Ancak Almanya Tüketiciyi Koruma Bakanı Steffi Lemke (Yeşiller), yapay zeka düzenlemesinin tüketicileri yeni teknolojinin risklerinden koruduğu görüşünde. “Müzakereler sırasında yapay zeka sistemlerinin şeffaf, anlaşılır ve doğrulanabilir şekilde tasarlanmasını sağlamak için özellikle çalıştık. Gelecekte yapay zeka teknolojilerinin kullanımını sunan şirketlerin artık sistemlerinin nasıl çalıştığı hakkında bilgi vermesi ve yapay zeka destekli kararları açıklaması gerekecek” dedi Lemke Cumartesi günü. İhlallerin ortaya çıkması durumunda tüketici dernekleri temsilcilik yoluyla haklarında yasal işlem başlatabilecektir.

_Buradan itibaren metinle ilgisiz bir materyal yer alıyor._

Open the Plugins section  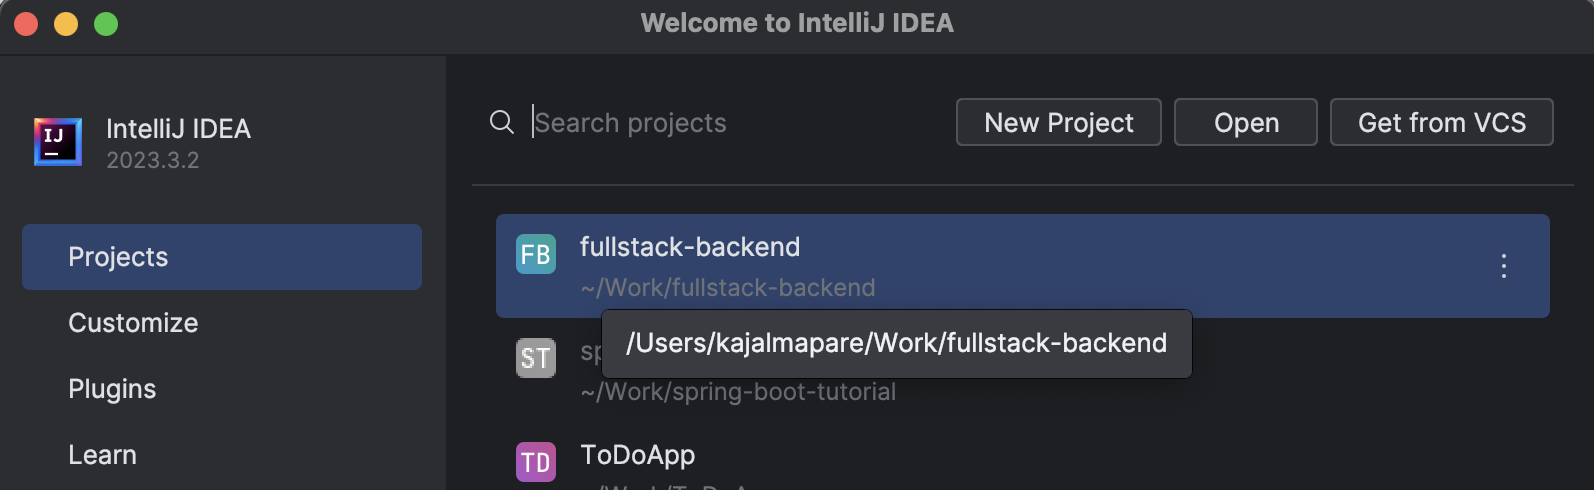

Önerilen düzenlemeler, yapay zekanın potansiyel risklerine ve etkilerine dayalı olarak yükümlülükler getirmektedir. Sağlığa, demokrasiye, çevreye veya güvenliğe önemli zarar verme potansiyeline sahip yapay zekalar özellikle riskli olarak sınıflandırılıyor.

Sözde temel modellerin düzenlenmesi


Cinsel yönelim veya dini inançlar gibi hassas özellikleri kullanan biyometrik sınıflandırma sistemleri gibi bazı uygulamalar tamamen yasaklanacak. İnternetten veya yüz tanıma veritabanları için gözetim kayıtlarından görüntülerin hedefsiz okunmasına da izin verilmemelidir. Bununla birlikte, örneğin bir terör saldırısı riskinin bulunduğu veya özellikle insan ticareti mağdurlarının arandığı durumlarda, kamusal alanlarda gerçek zamanlı biyometrik kimlik tespiti için istisnalar olacaktır. Bu noktada yoğun bir tartışma yaşandı; AB Parlamentosu aslında tam bir yasak istiyordu.

Bir başka çekişme noktası da temel model olarak adlandırılan düzenlemelerin düzenlenmesiydi. Bunlar geniş bir veri kümesi üzerinde eğitilmiş çok güçlü yapay zeka modelleridir. Diğer birçok uygulamanın temelini oluşturabilirler. Buna örneğin GPT dahildir. Almanya, Fransa ve İtalya daha önce yapay zekanın yalnızca belirli uygulamalarının düzenlenmesini, ancak temel teknolojinin kendisinin düzenlenmesini talep etmemişti. Müzakereciler artık bu modeller için belirli şeffaflık gereklilikleri üzerinde anlaşmaya vardı.

Federal Dijital Bakanı Volker Wissing (FDP), nihai bir değerlendirme yapmaktan kaçındı. Cumartesi günü yaptığı açıklamada, bir yandan bazı sistemlerin yüksek riskli alana düşmesinin engellendiğini ancak diğer yandan düzenlemelerin yeniliklere olanak tanıması ve orantılı olması gerektiğini söyledi. “Bunun başarılı olup olmadığını görmek için önümüzdeki birkaç gün içinde çok yakından inceleyeceğiz.”